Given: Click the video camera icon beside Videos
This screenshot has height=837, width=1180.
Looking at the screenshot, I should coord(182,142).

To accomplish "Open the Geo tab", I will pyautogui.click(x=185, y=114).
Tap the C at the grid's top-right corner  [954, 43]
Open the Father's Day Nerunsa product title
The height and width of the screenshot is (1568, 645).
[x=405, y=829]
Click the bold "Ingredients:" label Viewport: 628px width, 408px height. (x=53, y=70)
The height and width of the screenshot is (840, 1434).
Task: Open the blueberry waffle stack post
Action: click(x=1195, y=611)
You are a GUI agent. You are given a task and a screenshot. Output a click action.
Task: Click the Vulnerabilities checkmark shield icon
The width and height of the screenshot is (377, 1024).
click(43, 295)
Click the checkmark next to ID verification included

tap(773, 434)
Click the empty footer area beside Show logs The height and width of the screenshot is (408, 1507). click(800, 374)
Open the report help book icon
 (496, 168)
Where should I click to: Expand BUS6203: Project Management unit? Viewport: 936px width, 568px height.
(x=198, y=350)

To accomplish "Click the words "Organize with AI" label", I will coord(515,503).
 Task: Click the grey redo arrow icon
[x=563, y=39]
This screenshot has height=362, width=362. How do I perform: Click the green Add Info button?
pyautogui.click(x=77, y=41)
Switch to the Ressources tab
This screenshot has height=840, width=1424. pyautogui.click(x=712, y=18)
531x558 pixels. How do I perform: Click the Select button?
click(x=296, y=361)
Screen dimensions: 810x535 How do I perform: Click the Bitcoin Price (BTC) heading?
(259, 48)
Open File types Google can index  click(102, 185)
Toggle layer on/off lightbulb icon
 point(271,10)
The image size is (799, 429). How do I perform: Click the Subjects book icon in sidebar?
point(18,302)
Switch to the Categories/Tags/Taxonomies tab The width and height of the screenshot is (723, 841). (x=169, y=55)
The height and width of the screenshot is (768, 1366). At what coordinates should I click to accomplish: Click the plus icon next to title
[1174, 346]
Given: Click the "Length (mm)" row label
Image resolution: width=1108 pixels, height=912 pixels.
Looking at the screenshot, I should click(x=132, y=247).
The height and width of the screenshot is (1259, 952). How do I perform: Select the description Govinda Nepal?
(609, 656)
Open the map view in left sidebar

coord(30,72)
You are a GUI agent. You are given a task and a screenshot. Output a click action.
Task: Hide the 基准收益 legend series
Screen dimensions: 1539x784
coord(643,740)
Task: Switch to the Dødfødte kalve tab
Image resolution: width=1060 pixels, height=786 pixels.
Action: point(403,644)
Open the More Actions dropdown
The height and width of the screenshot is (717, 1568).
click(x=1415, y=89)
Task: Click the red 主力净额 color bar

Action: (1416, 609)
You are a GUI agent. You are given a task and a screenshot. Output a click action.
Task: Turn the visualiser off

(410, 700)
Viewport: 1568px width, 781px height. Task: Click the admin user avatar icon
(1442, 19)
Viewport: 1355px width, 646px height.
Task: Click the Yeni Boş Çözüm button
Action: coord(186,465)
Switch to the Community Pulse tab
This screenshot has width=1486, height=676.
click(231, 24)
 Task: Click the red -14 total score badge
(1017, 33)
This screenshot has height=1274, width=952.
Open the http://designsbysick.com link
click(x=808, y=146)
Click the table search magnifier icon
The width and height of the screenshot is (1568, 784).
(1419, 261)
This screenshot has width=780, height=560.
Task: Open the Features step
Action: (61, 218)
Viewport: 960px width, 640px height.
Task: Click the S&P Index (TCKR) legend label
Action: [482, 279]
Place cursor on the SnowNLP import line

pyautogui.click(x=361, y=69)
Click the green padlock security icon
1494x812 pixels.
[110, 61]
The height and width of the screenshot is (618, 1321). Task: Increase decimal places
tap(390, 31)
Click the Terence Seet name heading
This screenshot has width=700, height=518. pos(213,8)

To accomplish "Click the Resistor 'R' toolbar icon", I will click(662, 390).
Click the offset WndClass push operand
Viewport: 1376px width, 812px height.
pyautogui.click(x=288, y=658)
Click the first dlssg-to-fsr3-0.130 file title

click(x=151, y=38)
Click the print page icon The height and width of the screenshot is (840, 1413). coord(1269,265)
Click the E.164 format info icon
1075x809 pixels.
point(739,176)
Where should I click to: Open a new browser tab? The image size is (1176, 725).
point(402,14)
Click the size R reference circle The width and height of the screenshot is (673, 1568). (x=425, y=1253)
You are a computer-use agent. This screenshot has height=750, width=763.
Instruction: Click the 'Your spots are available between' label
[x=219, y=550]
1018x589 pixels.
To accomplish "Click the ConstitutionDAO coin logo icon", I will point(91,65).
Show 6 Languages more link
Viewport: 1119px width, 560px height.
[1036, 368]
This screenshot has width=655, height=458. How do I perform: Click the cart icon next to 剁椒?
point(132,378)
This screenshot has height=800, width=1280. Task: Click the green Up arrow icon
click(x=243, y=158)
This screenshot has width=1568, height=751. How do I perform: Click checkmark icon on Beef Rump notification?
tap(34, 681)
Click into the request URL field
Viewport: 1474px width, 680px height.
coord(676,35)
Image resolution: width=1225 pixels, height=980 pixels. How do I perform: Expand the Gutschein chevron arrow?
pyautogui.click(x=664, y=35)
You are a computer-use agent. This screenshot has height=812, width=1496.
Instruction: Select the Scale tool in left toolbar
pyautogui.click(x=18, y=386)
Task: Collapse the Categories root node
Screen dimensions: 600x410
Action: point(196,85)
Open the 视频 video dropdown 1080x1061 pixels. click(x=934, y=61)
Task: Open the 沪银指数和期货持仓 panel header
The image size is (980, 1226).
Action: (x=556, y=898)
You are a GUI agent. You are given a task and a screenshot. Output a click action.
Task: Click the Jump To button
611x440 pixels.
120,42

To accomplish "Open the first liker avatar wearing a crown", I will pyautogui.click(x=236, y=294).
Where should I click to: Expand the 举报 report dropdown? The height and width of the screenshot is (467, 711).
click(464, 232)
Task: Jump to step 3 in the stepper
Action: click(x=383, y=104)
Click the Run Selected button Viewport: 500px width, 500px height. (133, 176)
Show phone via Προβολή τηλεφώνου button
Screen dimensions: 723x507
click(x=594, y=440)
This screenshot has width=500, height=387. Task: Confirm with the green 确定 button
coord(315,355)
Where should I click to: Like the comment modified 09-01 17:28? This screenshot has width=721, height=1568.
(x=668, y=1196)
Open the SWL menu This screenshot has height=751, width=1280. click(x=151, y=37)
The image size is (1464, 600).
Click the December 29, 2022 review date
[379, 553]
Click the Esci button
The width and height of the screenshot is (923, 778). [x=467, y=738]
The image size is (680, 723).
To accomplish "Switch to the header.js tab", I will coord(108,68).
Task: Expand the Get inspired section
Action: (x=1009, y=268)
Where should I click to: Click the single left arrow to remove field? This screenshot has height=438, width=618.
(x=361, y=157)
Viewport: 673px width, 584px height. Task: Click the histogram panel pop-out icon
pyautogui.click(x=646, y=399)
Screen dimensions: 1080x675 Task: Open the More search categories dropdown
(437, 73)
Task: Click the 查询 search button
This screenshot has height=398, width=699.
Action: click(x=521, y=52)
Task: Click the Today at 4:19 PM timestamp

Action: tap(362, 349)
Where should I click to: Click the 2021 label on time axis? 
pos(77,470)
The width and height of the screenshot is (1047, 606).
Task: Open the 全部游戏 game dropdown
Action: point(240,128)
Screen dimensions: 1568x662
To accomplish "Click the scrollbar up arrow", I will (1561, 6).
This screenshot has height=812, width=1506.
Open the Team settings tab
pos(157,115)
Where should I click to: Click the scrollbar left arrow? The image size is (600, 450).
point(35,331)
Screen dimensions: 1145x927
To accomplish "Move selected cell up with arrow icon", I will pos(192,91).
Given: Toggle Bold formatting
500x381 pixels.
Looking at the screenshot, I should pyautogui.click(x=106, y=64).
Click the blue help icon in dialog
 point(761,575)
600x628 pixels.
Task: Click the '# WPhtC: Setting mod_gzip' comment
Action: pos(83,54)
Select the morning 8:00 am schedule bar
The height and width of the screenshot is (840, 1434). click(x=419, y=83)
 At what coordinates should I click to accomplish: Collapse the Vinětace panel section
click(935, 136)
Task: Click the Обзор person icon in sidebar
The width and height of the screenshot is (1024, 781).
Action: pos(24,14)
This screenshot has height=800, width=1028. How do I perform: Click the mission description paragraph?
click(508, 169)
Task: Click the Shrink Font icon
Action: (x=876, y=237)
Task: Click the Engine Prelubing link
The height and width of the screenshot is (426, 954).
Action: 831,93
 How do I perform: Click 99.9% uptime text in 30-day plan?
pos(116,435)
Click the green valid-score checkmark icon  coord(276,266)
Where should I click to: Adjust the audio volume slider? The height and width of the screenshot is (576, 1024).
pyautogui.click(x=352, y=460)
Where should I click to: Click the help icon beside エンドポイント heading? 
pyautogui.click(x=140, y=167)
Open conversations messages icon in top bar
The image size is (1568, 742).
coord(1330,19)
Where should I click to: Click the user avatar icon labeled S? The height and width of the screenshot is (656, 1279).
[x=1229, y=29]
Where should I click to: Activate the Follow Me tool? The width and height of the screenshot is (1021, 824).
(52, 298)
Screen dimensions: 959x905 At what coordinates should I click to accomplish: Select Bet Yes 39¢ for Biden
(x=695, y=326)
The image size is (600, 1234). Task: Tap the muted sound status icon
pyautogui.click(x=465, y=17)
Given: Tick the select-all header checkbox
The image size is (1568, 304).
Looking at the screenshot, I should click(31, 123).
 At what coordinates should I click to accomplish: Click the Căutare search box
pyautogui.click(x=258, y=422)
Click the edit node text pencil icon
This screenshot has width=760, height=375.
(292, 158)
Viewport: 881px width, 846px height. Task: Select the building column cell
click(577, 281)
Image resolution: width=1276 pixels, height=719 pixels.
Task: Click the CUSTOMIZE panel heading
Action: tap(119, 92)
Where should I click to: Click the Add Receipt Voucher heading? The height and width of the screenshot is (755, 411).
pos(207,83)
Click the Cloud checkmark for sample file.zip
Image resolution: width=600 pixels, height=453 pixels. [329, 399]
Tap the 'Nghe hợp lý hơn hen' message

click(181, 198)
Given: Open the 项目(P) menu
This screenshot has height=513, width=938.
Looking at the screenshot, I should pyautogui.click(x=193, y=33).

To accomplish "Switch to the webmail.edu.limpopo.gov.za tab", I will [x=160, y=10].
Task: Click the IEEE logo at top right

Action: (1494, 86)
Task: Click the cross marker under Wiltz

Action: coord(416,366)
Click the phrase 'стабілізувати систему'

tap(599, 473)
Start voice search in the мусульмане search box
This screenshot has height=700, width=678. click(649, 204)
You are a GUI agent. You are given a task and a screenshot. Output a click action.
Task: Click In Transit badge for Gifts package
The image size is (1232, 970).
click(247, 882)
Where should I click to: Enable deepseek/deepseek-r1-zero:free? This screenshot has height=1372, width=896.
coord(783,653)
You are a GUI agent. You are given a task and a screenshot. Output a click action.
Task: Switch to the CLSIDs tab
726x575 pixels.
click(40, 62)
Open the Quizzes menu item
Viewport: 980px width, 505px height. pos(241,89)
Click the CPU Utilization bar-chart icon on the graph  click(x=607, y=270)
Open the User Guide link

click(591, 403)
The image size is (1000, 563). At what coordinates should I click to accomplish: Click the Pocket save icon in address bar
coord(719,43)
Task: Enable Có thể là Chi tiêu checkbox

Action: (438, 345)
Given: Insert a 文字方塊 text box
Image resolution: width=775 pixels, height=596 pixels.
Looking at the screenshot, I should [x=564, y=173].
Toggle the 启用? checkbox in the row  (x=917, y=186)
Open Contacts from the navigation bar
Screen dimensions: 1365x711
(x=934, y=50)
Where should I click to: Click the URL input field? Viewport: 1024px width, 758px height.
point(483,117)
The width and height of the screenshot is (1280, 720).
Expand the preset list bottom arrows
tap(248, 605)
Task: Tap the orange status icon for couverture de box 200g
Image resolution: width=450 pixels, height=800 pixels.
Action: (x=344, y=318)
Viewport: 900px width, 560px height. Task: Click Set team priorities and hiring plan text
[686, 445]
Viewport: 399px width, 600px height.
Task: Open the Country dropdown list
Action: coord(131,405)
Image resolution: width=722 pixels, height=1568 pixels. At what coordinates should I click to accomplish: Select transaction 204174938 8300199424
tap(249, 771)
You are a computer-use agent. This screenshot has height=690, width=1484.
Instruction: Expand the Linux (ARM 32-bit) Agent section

------------

[EXERCISE] From the material above, set down exactly the lines starting at the one with "Task: Click the Today at 4:19 PM timestamp" and ending at the one with "This screenshot has height=812, width=1506.", end lines included.

[RESPONSE TO THIS EXERCISE]
Task: Click the Today at 4:19 PM timestamp

Action: tap(362, 349)
Where should I click to: Click the 2021 label on time axis? 
pos(77,470)
The width and height of the screenshot is (1047, 606).
Task: Open the 全部游戏 game dropdown
Action: point(240,128)
Screen dimensions: 1568x662
To accomplish "Click the scrollbar up arrow", I will (1561, 6).
This screenshot has height=812, width=1506.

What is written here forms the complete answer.